--- Records shown ---

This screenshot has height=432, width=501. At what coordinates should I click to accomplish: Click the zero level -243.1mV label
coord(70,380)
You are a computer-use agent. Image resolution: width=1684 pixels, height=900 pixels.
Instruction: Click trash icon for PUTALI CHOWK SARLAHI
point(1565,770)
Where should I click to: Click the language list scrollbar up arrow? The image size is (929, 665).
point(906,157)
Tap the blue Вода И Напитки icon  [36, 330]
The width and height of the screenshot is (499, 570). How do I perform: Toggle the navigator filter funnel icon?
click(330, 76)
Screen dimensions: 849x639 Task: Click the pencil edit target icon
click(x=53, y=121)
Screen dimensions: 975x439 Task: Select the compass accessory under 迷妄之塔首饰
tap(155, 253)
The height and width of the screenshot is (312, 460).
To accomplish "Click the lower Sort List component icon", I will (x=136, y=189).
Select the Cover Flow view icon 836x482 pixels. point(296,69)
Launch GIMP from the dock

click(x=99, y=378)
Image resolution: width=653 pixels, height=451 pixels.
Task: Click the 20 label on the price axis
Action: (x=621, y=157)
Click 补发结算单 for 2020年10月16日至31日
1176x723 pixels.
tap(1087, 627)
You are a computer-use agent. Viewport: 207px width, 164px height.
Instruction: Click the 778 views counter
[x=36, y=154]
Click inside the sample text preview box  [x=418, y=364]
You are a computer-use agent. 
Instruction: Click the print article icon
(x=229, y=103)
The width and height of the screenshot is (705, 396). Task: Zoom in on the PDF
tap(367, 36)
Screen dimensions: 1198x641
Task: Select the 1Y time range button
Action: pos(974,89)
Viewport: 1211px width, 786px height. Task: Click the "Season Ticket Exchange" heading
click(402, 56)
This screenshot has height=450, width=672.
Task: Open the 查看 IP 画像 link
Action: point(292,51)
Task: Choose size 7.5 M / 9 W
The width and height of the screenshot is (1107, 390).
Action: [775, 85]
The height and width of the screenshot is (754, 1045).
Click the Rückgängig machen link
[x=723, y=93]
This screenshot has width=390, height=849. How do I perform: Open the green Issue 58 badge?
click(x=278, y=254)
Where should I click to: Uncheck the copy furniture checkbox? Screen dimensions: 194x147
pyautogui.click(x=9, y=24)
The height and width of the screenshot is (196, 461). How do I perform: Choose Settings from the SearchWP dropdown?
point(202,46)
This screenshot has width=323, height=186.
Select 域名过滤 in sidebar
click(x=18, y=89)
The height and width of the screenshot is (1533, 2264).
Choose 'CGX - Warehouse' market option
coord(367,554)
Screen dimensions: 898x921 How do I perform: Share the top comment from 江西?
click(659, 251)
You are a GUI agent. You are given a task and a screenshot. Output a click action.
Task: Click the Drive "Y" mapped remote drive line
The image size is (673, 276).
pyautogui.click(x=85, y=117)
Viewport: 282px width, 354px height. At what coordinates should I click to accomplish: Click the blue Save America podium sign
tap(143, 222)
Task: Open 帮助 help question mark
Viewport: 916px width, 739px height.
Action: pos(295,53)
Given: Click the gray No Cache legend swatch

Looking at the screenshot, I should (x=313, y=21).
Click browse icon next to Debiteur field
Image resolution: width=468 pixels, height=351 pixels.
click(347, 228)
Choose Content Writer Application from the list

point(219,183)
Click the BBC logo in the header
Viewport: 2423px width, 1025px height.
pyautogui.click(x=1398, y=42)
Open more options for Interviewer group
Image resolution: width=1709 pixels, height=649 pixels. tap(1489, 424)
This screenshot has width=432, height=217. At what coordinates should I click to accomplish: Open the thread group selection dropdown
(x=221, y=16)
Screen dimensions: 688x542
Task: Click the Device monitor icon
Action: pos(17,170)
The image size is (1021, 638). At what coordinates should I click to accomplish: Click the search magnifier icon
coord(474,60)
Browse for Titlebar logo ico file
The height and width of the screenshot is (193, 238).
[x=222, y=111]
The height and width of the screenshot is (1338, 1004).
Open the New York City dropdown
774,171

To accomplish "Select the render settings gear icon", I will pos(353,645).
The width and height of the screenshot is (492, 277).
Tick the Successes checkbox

---

**What you will do:** Rewrite the rows from the line with "The height and width of the screenshot is (196, 461)." up to and including the line with "Looking at the" as a two-column CSV with the columns "prompt" and "response", one CSV line per row. Put each row's text and its answer in their own quoted fields, with line breaks replaced by spaces.

**Exercise result:**
prompt,response
"The height and width of the screenshot is (196, 461). How do I perform: Choose Settings from the SearchWP dropdown?","point(202,46)"
"This screenshot has width=323, height=186. Select 域名过滤 in sidebar","click(x=18, y=89)"
"The height and width of the screenshot is (1533, 2264). Choose 'CGX - Warehouse' market option","coord(367,554)"
"Screen dimensions: 898x921 How do I perform: Share the top comment from 江西?","click(659, 251)"
"You are a GUI agent. You are given a task and a screenshot. Output a click action. Task: Click the Drive ""Y"" mapped remote drive line The image size is (673, 276).","pyautogui.click(x=85, y=117)"
"Viewport: 282px width, 354px height. At what coordinates should I click to accomplish: Click the blue Save America podium sign","tap(143, 222)"
"Task: Open 帮助 help question mark Viewport: 916px width, 739px height.","Action: pos(295,53)"
"Given: Click the gray No Cache legend swatch","Looking at the screenshot, I should (x=313, y=21)."